Written tasks
**a)** Reproduce word for word everything in the passage on dust and earth from "If the poet" down to "the Absolute substance.".
**b)** Please answer these questions using the passage on dust and earth:
(i) Who read a pair of poems to the group?
(ii) What is the title of the first poem?
(iii) What kind of joy do the closing thoughts say you find when you attend to your own ground?
**c)** Carry the passage on dust and earth forward from its final sentence.

If the poet is the bhu, the words she writes are the poti, the dust. If the artist is the bhu, every stroke of the brush is the poti. If the philosopher is the bhu, every idea expressed through him becomes a finite mote as it is brought forth. Poets all over the world get the same symbolic vision, the same allegoric language, inspiration of the same order. With the roots of their souls they touch the life-giving water of the spirit, expressing motes of wonder out of the Absolute substance.

 

It just so happened that our poet in residence, Debbie, had a pair of appropriate poems handy to read to us as we settled into our ground, easing away from the analytic and into the mystic:

 

The Ten Thousand Things

 

 

An old house shuttered against use,

boots caked with dust, the powder of earth.

 

The smell of dust, dry and hot,

mixed with ripening sweat from work.

 

Our clothes dust-covered, a faint odor

like memories murmuring in the shade.

 

Dust fills the air, rising and falling

in the afternoon sun, small worlds brushed from fingertips.

 

*   *  *

 

white orchid

 

 

waxy petals unfurl slowly against the tropical earth pale insects burrow in

drawn by fragrance escaping molecule by molecule through soft loam

surrounding the tendril of whitened stem piercing soil branching off

a flower then another creeping underground this life unseen unheeded

above ground our life drawing sustenance from the dark explosion

 

*  *  *

 

There we are, dust and earth, two things that are yet one. When the unitive earth dries out and becomes fragmented, it turns into dust particles that fly around for a spell. When they return to earth they merge back into the totality. We are invited to cherish each mote as we live it, but are advised to never forget the ground on which the dance of maya takes place. Nitya’s closing thoughts made for an excellent meditation:

 

When you attend to the nearly infinite number of finite motes, each in its own way gives you an experience of pain or pleasure. When you attend to your own ground, it is a deeper experience than what you have on the surface. It is a serene joy. Within it you are self-contained. There is no duality of ‘I’ and the ‘other’. It is like returning to one’s real home. It is one’s own beingness.

Data
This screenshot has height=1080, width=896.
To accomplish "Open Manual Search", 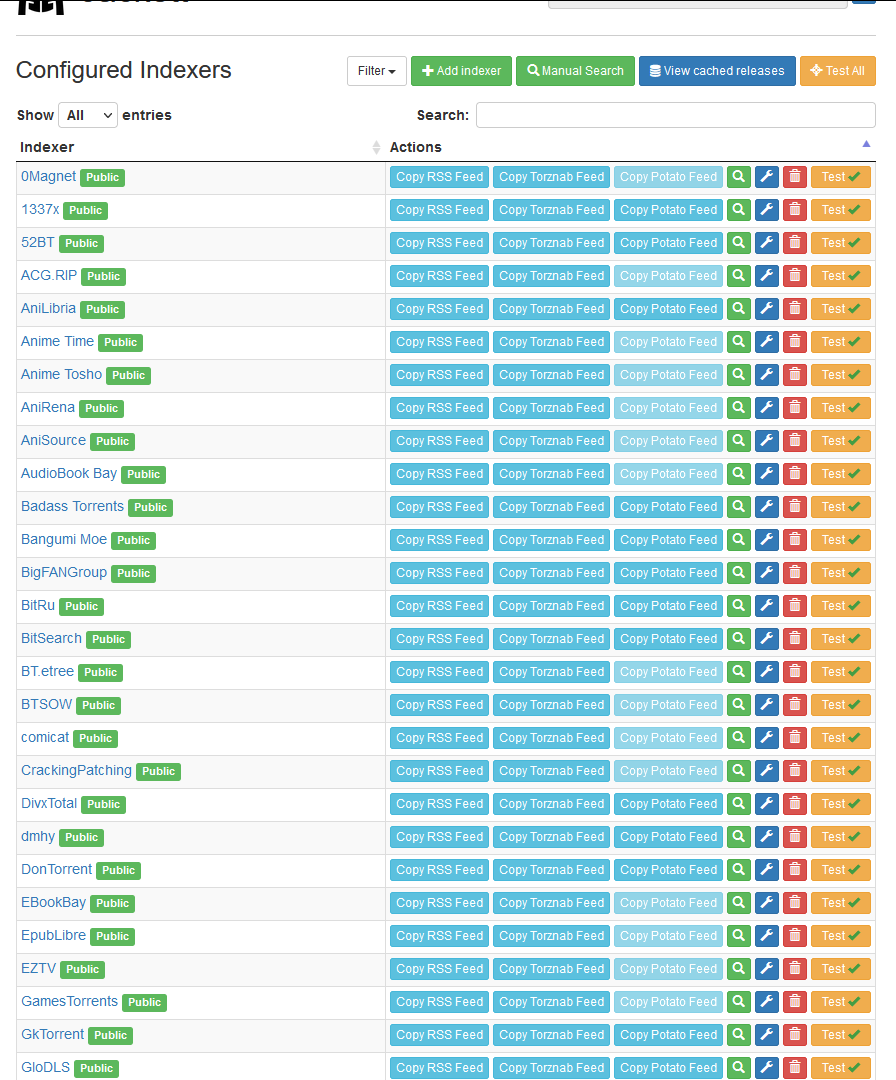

Expected responses
**a)**
If the poet is the bhu, the words she writes are the poti, the dust. If the artist is the bhu, every stroke of the brush is the poti. If the philosopher is the bhu, every idea expressed through him becomes a finite mote as it is brought forth. Poets all over the world get the same symbolic vision, the same allegoric language, inspiration of the same order. With the roots of their souls they touch the life-giving water of the spirit, expressing motes of wonder out of the Absolute substance.

**b)**
(i) Debbie, the poet in residence.
(ii) "The Ten Thousand Things."
(iii) A serene joy.

**c)**
   This is not a mere philosophical state. It is a very rich experience, full of love. There is an all-filling grace and benevolence permeating it. The Lord’s Prayer says: “Thy kingdom come...on Earth as it is in Heaven.” There is an actualization or realization of that prayer in this experience. It can truly be said all glory and power belong to it.

 

 

 

Part II

 

         Nitya carried the bliss of his morning prophecy particularly nicely into this chapter of Neither This Nor That But . . . Aum:

 

         The relation between a particle of dust and the whole earth symbolizes the relation between our peripheral life and its infinite basis. At the surface level, our senses and mind are encountered by many specific entities and each such encounter changes into a miniature world as, fully or partially, it occupies our interest for the time being. Each such world can be compared to a particle of dust. Every particle has its rightful place in the whole. Similarly, even a triviality has its niche in the general edifice of life.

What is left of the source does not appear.